Graham was captain as Cavan Gaels lost the 2000 final to Gowna, but the Gaels came back to beat the same opposition in the 2001 as Graham captained the club to their first title in 23 years. The teams met once again in the 2002 final, with Gowna coming out comfortably on top.

Cavan Gaels were back in the final in 2003, facing Mullahoran. Graham scored 1–1 and was named man of the match as the Gaels regained the title. The Gaels faced Mullahoran again in the 2004 decider. Graham scored 1–2 and received the man of the match award as Cavan Gaels claimed another championship. Graham scored a point in the 2005 final as the Gaels claimed their third championship title in succession.

After relinquishing their crown to Mullahoran in the 2006 final, Graham played in his last county final in 2007. Cavan Gaels got the better of Gowna, giving Graham his fifth championship medal.

===Inter-county===
In 1996, Graham was on the Cavan under-21 team that claimed the Ulster championship and reached the All-Ireland final. On 8 September, Graham started the All-Ireland final against Kerry, scoring 1–1 as Cavan suffered a four-point loss.

At this stage Graham had joined the senior squad. Cavan faced Derry in the 1997 Ulster SFC final, and Graham started the game on the bench. Graham came on in the second half as Cavan claimed a first Ulster SFC title in 28 years by a single point.
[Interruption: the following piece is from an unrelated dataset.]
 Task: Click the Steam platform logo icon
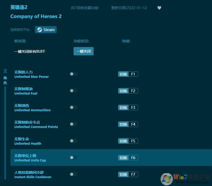tap(40, 30)
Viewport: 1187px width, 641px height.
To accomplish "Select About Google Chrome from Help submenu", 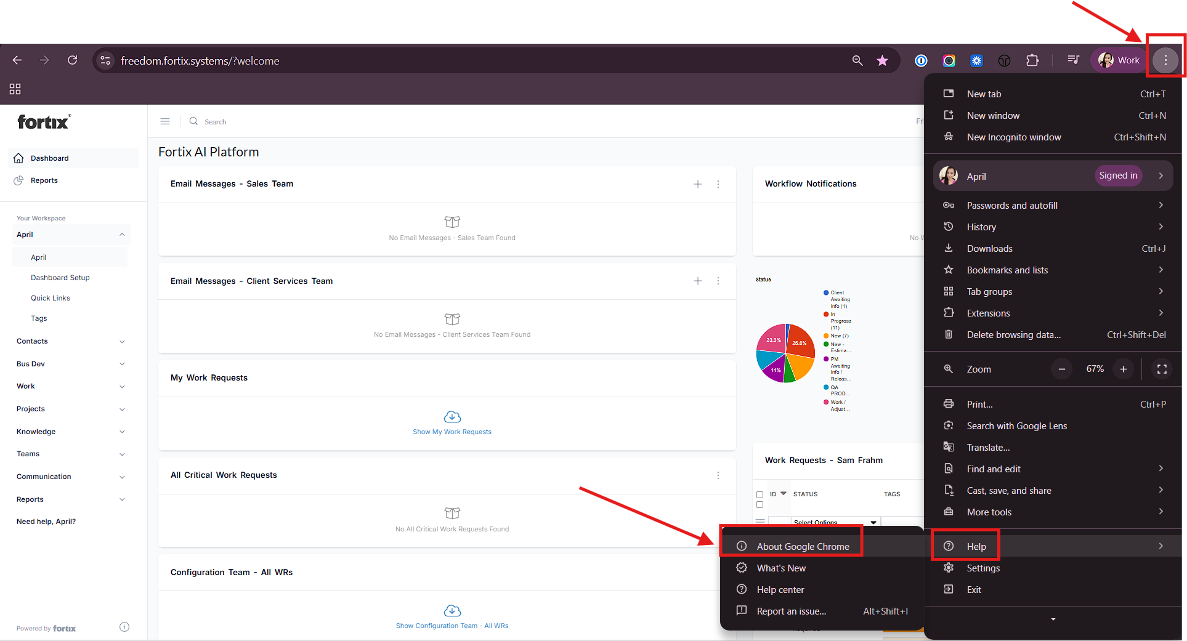I will click(x=802, y=546).
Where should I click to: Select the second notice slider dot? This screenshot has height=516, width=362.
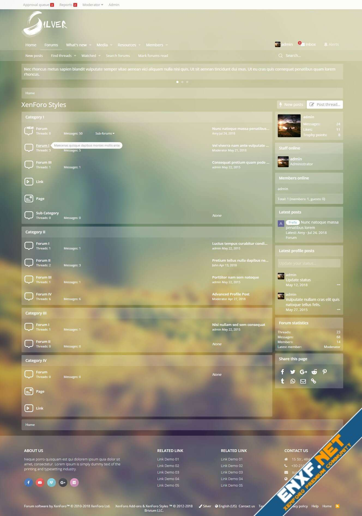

Cavan reached the Ulster SFC final again in 2001, with Tyrone as the opponent. Graham was brought on as a substitute in the second half, and a strong finish from Tyrone meant they came out winners on a 1–13 to 1–11 scoreline.
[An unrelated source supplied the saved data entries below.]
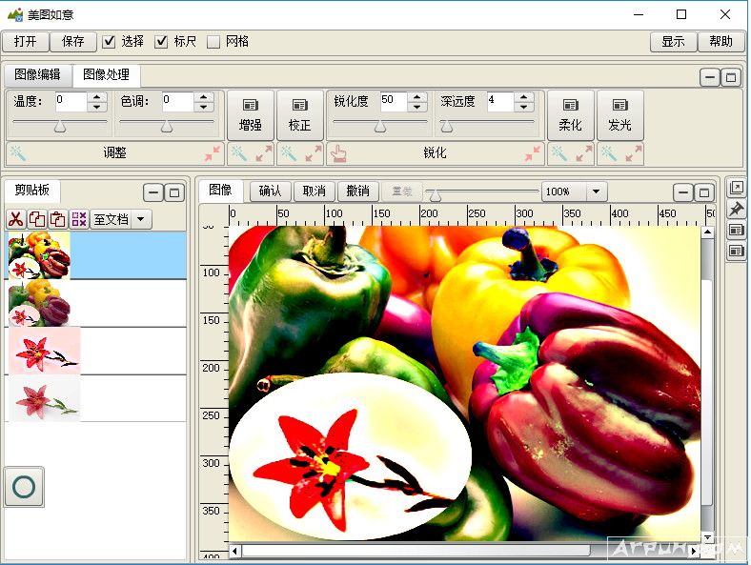The image size is (751, 565).
Task: Apply the 柔化 (Soften) effect
Action: (570, 115)
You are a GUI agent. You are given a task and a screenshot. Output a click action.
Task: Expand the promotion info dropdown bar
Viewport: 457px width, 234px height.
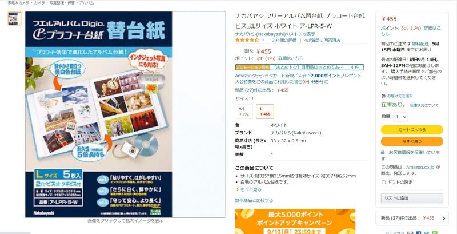click(x=299, y=67)
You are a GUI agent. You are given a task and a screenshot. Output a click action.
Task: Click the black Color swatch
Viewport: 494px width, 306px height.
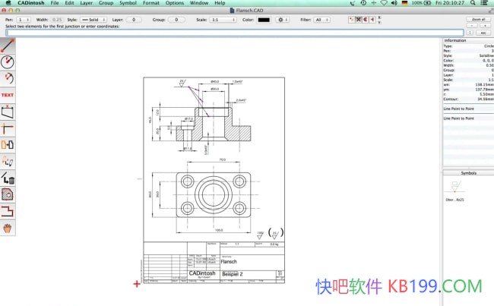[x=264, y=20]
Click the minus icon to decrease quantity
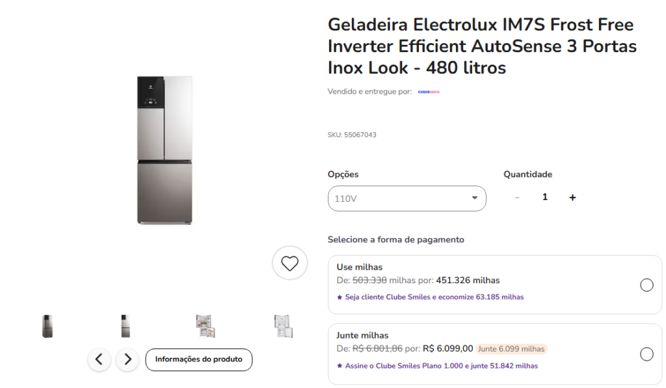This screenshot has height=388, width=666. (x=517, y=197)
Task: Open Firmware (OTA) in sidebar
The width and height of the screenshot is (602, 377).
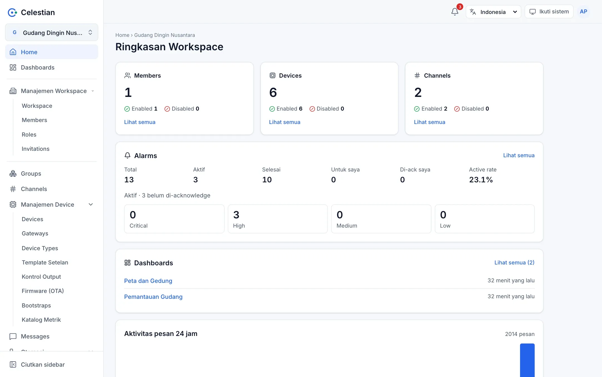Action: pyautogui.click(x=43, y=291)
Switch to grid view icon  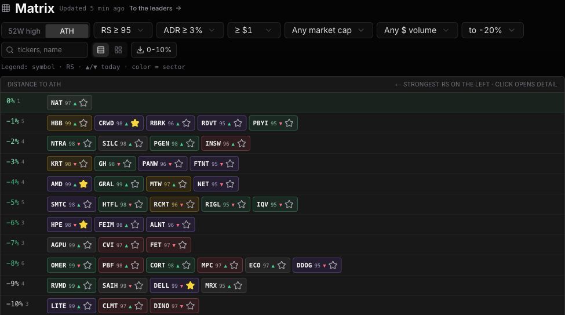point(118,50)
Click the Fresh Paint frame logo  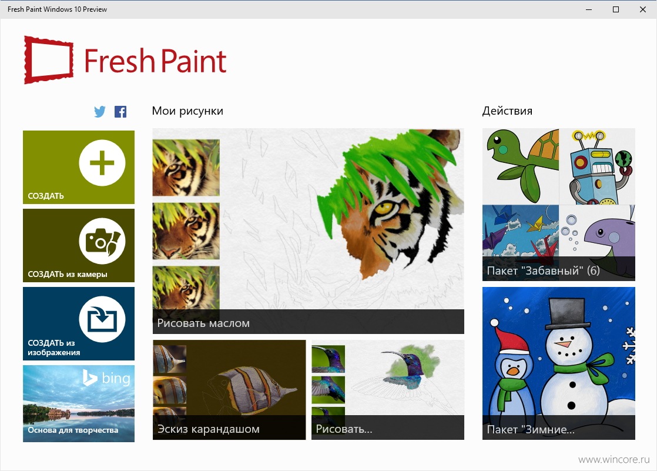(49, 60)
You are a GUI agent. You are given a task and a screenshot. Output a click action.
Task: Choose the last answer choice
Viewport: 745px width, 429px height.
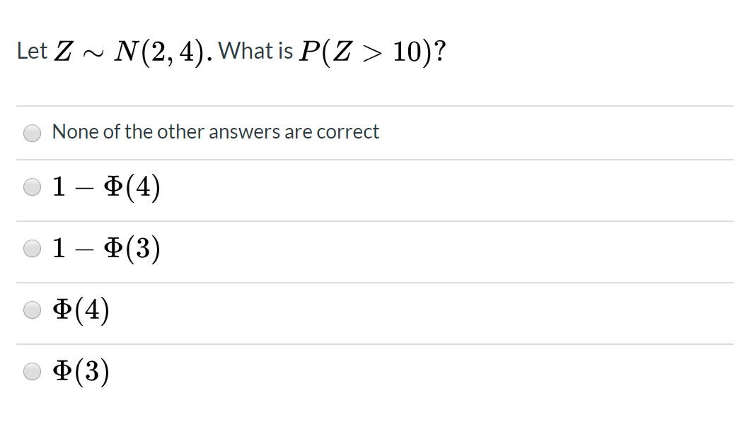coord(32,370)
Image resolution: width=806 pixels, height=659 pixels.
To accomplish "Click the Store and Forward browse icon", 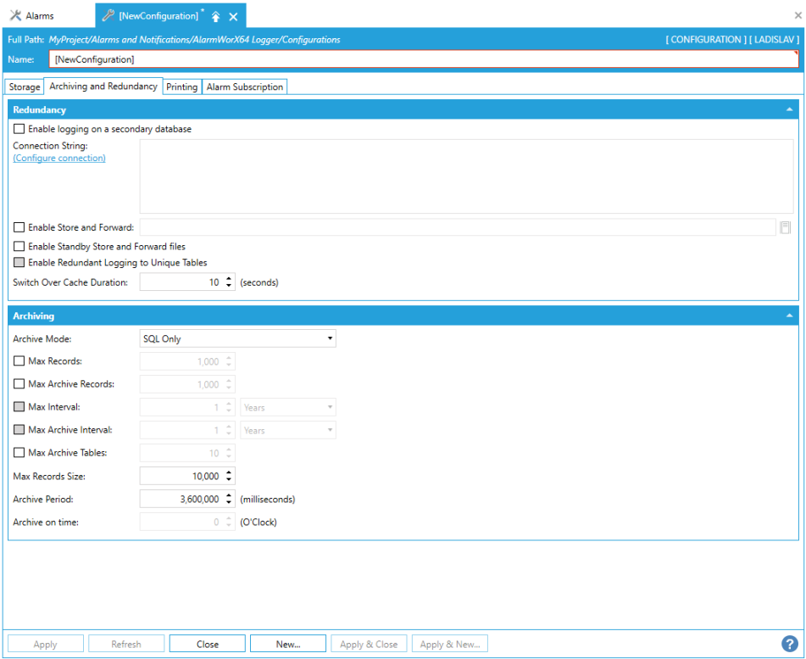I will click(x=786, y=227).
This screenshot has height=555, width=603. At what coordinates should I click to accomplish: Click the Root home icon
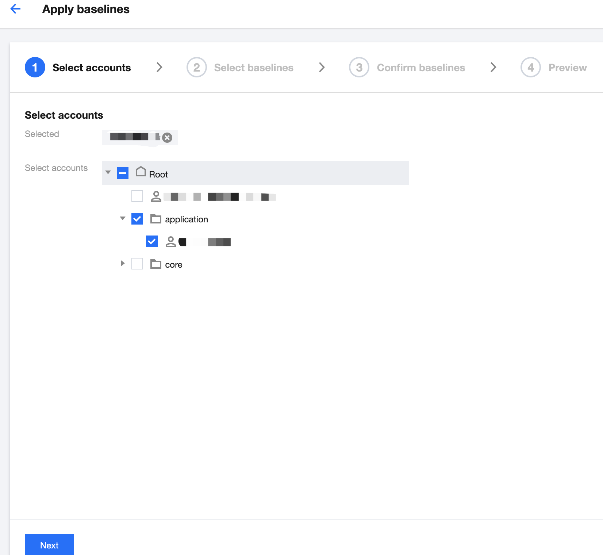[141, 172]
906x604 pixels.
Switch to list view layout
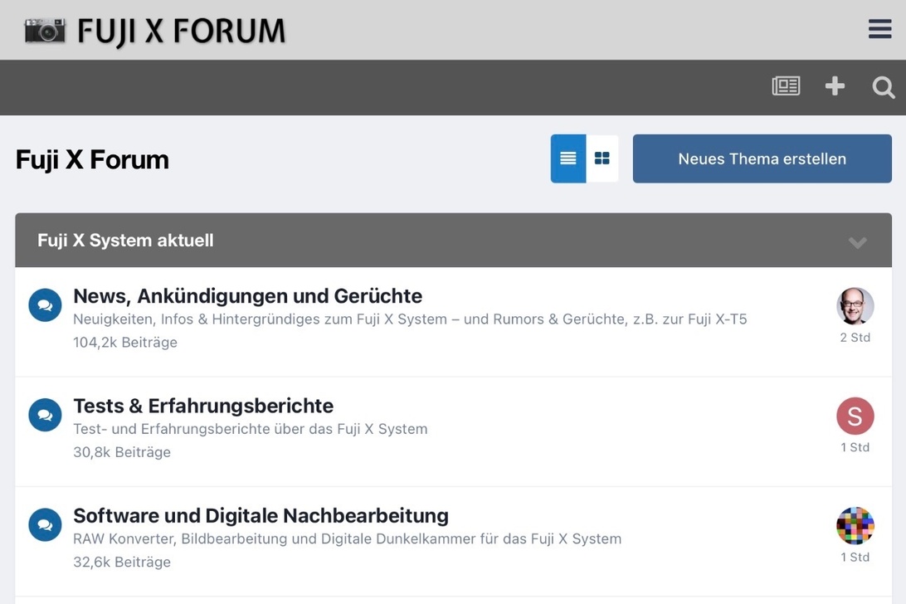pyautogui.click(x=568, y=158)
In 2002, Cavan reached the final of the National Football League, Graham scoring 2–1 in the semi-final win over Roscommon. Graham started the final against Tyrone, with Cavan falling to a nine-point loss.

==Coaching and managerial career==
===Club===
Graham's first managerial job came at Butlersbridge, leading them to the Cavan Junior Football Championship in 2004. He also managed Drumalee to the Cavan Intermediate Football Championship in 2006.
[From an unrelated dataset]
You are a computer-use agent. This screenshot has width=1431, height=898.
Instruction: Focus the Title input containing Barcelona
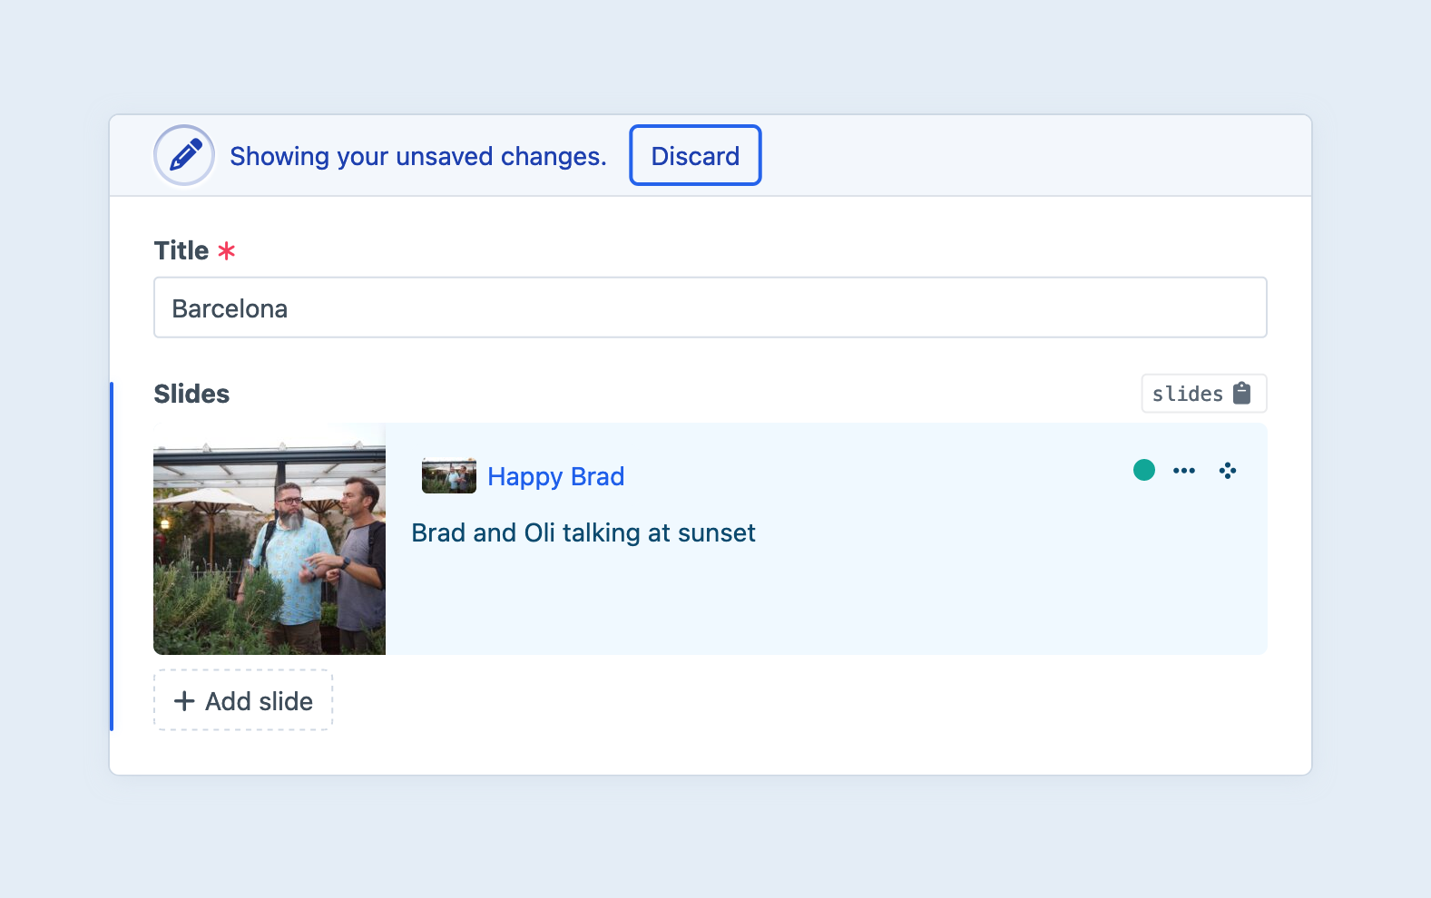[710, 307]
Ahead of the 2016 season, Graham was appointed as manager of Longford club Mullinalaghta St Columba's. He led Mullinalaghta to their first county title in 66 years in 2016. He followed this up by winning championships again in 2017 and 2018. In 2018, Graham managed Mullinalaghta to the Leinster Club final, the first Longford club to reach that stage. Mullinalaghta caused a large upset by beating Dublin club Kilmacud Crokes to become Leinster Club SFC champions. At this stage, Graham had been announced as the next Cavan manager, but continued with Mullinalaghta until their championship ended. Graham's last game with Mullinalaghta was the All-Ireland Club SFC semi-final loss to Dr Crokes in February 2019.

===Cavan===
Graham was announced as the manager of the Cavan senior football team on 21 August 2018, succeeding Mattie McGleenan.

Graham's first National League campaign as manager ended in relegation from the top flight after defeat to Dublin. The same year, Graham led Cavan to a first Ulster SFC final since 2001. Cavan lost that game by five points to Donegal.

In 2020, Cavan suffered a second successive relegation after a loss to Roscommon on the final day. Graham then managed Cavan to a second consecutive Ulster SFC final. Cavan claimed a first Ulster SFC title since 1997, with a win against Donegal in the final.

Cavan's poor league form under Graham continued in 2021, ending with relegation to Division 4 after a defeat to Wicklow. Tyrone brought an end to Cavan's reign as Ulster champions in the first round.

In 2022, Graham led Cavan to promotion from Division 4 at the first time of asking, and also won the league final by beating Tipperary. After exiting the Ulster championship to Donegal, Graham managed Cavan to the inaugural final of the Tailteann Cup against Westmeath. Westmeath were winners by a four-point margin. On 8 August 2022, it was announced that Graham would remain manager of Cavan for another two years.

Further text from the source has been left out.